The UN rights boss was addressing the opening of the 37th session of the Human Rights Council, a copy of his speech UNB received from Geneva.
He said time and again, his office and he has brought to the attention of the international community violations of human rights which should have served as a trigger for preventive action.
“Time and again, there has been minimal action. And given this is my last address as High Commissioner at the opening of a March session, I wish to be blunt,” said the UN rights chief.
He said the Rohingyas are dehumanised, deprived and slaughtered in their homes – with all these examples bedevilling them, why are they doing so little to stop them, even though they should know how dangerous all of this is.

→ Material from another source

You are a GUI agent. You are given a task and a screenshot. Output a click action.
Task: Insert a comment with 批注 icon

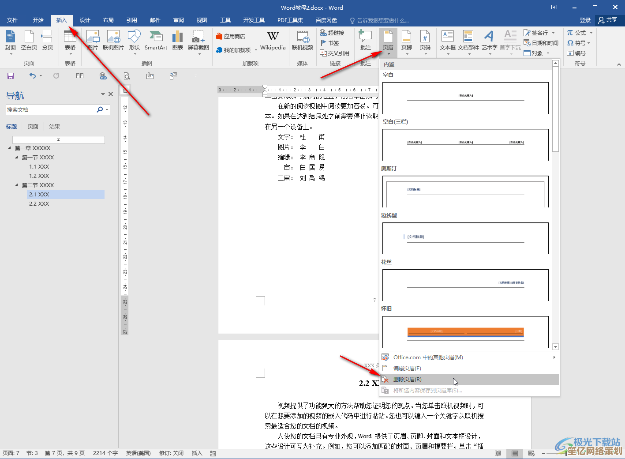(x=365, y=40)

Zeid said the second to those who are criminally responsible — those who kill and those who maim — the responsibility for the continuation of so much pain lies with the five permanent members of the UN Security Council.
“So long as the veto is used by them to block any unity of action, when it is needed the most, when it could reduce the extreme suffering of innocent people, then it is they – the permanent members – who must answer before the victims,” he said.
France has shown commendable leadership among the P5 in championing a code of conduct on the use of veto; the United Kingdom has also joined the initiative, now backed by over 115 countries.
Zeid said it is time, for the love of mercy, that China, Russia and the United States, join them and end the pernicious use of the veto.
The United Nations has now documented more than 688,000 Rohingyas who have fled to Bangladesh since the Myanmar military began their offensive against Rohingya civilians in August 2017.
Medecins Sans Frontieres has recently documented almost 7,000 Rohingya civilians killed in just one month last year, including 730 children. They believe this figure is likely to be significantly higher than their initial estimates.
On January 16, Bangladesh and Myanmar signed a document on ‘Physical Arrangement’ which will facilitate the return of Rohingyas to their homeland from Bangladesh.
The ‘Physical Arrangement’ stipulates that the repatriation will be completed preferably within two years from the start of repatriation.